Analyse des buts marqués

Le quatrième extrait du rapport technique de l'UEFA EURO 2016 concerne les buts marqués pendant la compétition.

Eder fires in the goal that won UEFA EURO 2016 for Portugal

Après une moyenne de 2,45 buts par match enregistrée lors de l’UEFA EURO 2012 et un chiffre très proche (2,48) pour les deux éditions précédentes, la statistique marquante qui ressort de la première phase finale à 24 équipes est que seuls 69 buts ont été marqués au cours des 36 matches de groupe, soit une moyenne de 1,92 but par match.

« La phase de groupe est toujours serrée », avait commenté l’entraîneur de l’Allemagne, Joachim Löw, mais les matches s'ouvrent lors des tours à élimination directe. »

Son affirmation a été confirmée, et les 39 buts marqués lors des 15 matches à élimination directe ont hissé la moyenne du tournoi à 2,12 buts par match. Ce rattrapage tardif n’a toutefois pas réussi à masquer une diminution du nombre total de buts de 13,5 %.

« La phase de groupe nous a permis de voir de belles performances des entraîneurs, en particulier des pays plus petits », a déclaré Savo Milošević, observateur technique de l’UEFA. « Ces équipes étaient très bien préparées pour
faire face à des adversaires plus forts. Mais, en tant qu’attaquant, je déplore le faible nombre de buts. »

Son collègue Peter Rudbæk a ajouté : « Lorsque l’objectif était de ne pas terminer à la dernière place du groupe, l’accent était souvent mis sur une très bonne défense, bien organisée.

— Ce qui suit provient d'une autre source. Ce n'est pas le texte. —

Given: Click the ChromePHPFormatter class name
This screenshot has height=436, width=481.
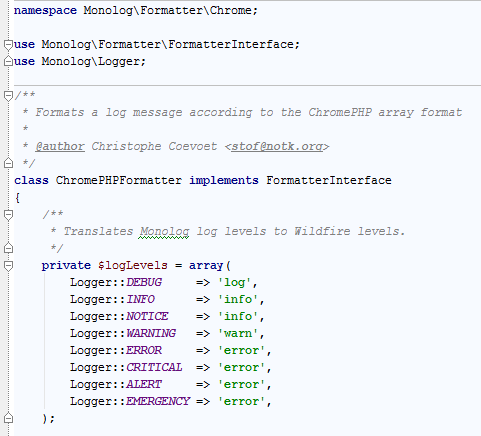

Ce n’était pas facile pour les attaquants. »

Une des caractéristiques significatives de la phase de groupe a été que 19 des 69 buts ont été marqués après la 80e minute, dont 15 après la 85e  minute et 7 pendant le temps additionnel, ce qui a donné le pourcentage le plus élevé de buts tardifs dans l’histoire du tournoi.

Le fait qu’autant de buts aient été marqués en fin de match a contribué à une autre statistique étonnante, à savoir que 14 buts, soit 20 %, ont été marqués
par des remplaçants, les noms de cinq autres remplaçants s’ajoutant à la liste lors des tours à élimination directe. C’est aussi un remplaçant qui a marqué le dernier but du tournoi, celui qui a sacré le Portugal.

Cela pourrait constituer un prétexte pour féliciter les entraîneurs d’avoir
procédé à des remplacements judicieux, ou un argument étayant que la politique générale des équipes était d’économiser leurs forces jusqu’au
moment où il était nécessaire de faire un gros effort en fin de match pour obtenir un résultat. Dans le même ordre d’idées, on relèvera que, sur l’ensemble du tournoi, 42 buts seulement ont été marqués pendant la première mi-temps, contre 66 après la pause.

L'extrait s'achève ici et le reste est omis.